• [TEKS BACAAN]:
---

MK Hapus Aturan HGU IKN 190 Tahun, Dibatasi Jadi 95 Tahun Secara Bertahap
FORUM KEADILAN – Mahkamah Konstitusi (MK) menghapus aturan lamanya jangka waktu atas penggunaan hak atas tanah (HAT) di Undang-Undang 21/2023 Tentang Ibu Kota Negara (IKN) yang bisa mencapai hingga 190 tahun dalam bentuk hak guna usaha (HGU).
Mahkamah lantas membatasi HGU diberikan paling lama 35 tahun dengan maksimal selama 95 tahun sepanjang memenuhi kriteria dan evaluasi.
Mahkamah mengabulkan sebagian permohonan dalam Putusan MK Nomor 185/PUU-XXII/2024 yang diajukan oleh Stepanus Febyan Babaro yang menguji konstitusionalitas norma Pasal 16A ayat 1, ayat 2 dan ayat 3 tentang UU IKN.
“Mengabulkan permohonan Pemohon untuk sebagian,” kata Ketua MK Suhartoyo di ruang sidang, Kamis, 13/11/2025.
Dalam putusannya, MK memberikan HGU di IKN paling lama 35 tahun dan dapat diperpanjang pada siklus pertama selama 25 tahun dan bisa diperbarui pada siklus kedua selama 35 tahun. Sehingga total maksimum HGU di IKN ialah 95 tahun selama memenuhi kriteria dan evaluasi.
Sedangkan untuk hak guna bangunan (HGB) dan hak pakai (HP), masing-masing diberikan paling lama 30 tahun dan dapat diperpanjang pada siklus pertama selama 20 tahun dan dapat diperbarui pada siklus kedua 30 tahun. Sehingga total maksimum HGB dan HP di IKN adalah 80 tahun.
Adapun dalam aturan sebelumnya, jangka waktu HGU di IKN diberikan paling lama 95 tahun melalui siklus pertama dan dapat ditambahkan pada siklus kedua selama 95 tahun. Sehingga total HGU menjadi 190 tahun.
Sedangkan untuk HGB dan HP masing-masing diberikan selama 80 tahun dan dapat diperpanjang 80 tahun. Sehingga total tersebut mencapai 160 tahun.
Dalam pertimbangannya, Mahkamah memahami bahwa pemberian jangka waktu yang lama untuk hak atas tanah di IKN untuk mendatangkan para investor dalam menanamkan modal di IKN.
Namun, MK menegaskan bahwa aturan yang bersifat khusus tersebut tidak boleh bertentangan dengan prinsip yang sudah diatur dalam Konstitusi.
“Dalam konteks ini, Mahkamah dapat memahami upaya pemerintah untuk meningkatkan daya tarik investor namun demikian peraturan yang bersifat khusus, terlebih di bawah Konstitusi tidak boleh bertentangan dengan prinsip yang ditentukan dalam Konstitusi, dalam hal ini hak menguasai negara, sehingga melemahkan negara dalam menjalankan kedaulatan negara,” kata Hakim Konstitusi Guntur Hamzah.

---

Butir dari sebuah dataset:
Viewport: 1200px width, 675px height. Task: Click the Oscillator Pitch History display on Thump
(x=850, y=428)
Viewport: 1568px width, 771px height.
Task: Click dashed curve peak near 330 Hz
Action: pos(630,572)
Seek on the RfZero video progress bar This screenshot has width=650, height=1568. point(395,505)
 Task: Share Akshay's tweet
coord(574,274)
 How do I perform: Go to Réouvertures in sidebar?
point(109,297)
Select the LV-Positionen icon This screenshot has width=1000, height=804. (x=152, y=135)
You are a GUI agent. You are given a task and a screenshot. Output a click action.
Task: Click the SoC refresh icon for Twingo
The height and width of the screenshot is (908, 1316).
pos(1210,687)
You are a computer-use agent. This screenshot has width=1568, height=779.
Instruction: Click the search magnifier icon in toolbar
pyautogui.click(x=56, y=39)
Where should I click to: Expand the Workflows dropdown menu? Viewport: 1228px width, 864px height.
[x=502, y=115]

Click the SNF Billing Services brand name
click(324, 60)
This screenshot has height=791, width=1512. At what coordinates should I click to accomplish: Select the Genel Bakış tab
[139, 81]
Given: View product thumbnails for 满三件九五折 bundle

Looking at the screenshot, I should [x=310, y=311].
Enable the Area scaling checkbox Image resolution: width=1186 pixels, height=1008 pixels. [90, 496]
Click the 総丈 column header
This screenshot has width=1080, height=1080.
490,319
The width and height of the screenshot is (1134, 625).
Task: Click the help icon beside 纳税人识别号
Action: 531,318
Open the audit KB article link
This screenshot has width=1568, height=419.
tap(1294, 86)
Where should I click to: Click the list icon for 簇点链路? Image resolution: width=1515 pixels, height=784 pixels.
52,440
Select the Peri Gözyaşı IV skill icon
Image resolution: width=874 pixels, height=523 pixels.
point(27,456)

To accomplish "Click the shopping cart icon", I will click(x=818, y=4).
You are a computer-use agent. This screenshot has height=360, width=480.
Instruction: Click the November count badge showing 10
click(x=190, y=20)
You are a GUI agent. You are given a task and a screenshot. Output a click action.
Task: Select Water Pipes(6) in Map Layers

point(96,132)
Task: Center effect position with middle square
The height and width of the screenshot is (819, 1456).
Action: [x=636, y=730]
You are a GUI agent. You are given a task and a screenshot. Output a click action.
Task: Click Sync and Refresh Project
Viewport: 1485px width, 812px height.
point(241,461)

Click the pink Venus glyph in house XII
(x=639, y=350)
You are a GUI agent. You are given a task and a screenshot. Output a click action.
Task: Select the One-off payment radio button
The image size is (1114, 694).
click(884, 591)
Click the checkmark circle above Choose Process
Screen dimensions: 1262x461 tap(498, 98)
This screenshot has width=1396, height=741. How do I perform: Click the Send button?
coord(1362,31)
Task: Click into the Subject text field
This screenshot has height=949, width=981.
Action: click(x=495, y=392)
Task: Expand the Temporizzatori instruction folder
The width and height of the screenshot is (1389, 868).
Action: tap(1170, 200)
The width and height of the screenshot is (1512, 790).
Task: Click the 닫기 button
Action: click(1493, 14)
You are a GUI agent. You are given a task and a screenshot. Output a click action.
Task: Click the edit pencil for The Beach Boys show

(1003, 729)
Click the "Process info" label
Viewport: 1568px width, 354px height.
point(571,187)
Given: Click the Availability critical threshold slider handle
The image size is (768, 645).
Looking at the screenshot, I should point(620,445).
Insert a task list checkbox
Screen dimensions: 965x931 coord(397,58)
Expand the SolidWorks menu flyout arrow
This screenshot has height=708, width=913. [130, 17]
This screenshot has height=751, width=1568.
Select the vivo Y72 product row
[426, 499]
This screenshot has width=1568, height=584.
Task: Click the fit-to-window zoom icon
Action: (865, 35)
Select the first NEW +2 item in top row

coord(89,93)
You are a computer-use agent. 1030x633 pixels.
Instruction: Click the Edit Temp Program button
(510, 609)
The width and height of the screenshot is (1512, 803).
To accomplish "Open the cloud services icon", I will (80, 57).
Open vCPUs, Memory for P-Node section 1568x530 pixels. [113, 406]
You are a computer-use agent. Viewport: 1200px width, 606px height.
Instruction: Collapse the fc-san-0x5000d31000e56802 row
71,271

---

• [TUGAS LATIHAN INI]:
a – Tolong jawab pertanyaan berikut berdasarkan artikel tentang HGU di IKN.
(i) Berapa tahun total maksimum HGB dan HP di IKN menurut putusan MK?
(ii) Siapa yang mengajukan permohonan dalam Putusan MK Nomor 185/PUU-XXII/2024?
(iii) Berapa tahun total HGU di IKN menurut aturan sebelumnya?
b – Tulis ulang bagian artikel tentang HGU di IKN mulai dari "Mahkamah mengabulkan sebagian" sampai dengan "sidang, Kamis, 13/11/2025.", dengan mengganti "Ketua MK" menjadi "Ketua Mahkamah Konstitusi".

• [JAWABAN AKHIR]:
a –
(i) 80 tahun.
(ii) Stepanus Febyan Babaro.
(iii) 190 tahun.

b –
Mahkamah mengabulkan sebagian permohonan dalam Putusan MK Nomor 185/PUU-XXII/2024 yang diajukan oleh Stepanus Febyan Babaro yang menguji konstitusionalitas norma Pasal 16A ayat 1, ayat 2 dan ayat 3 tentang UU IKN.
“Mengabulkan permohonan Pemohon untuk sebagian,” kata Ketua Mahkamah Konstitusi Suhartoyo di ruang sidang, Kamis, 13/11/2025.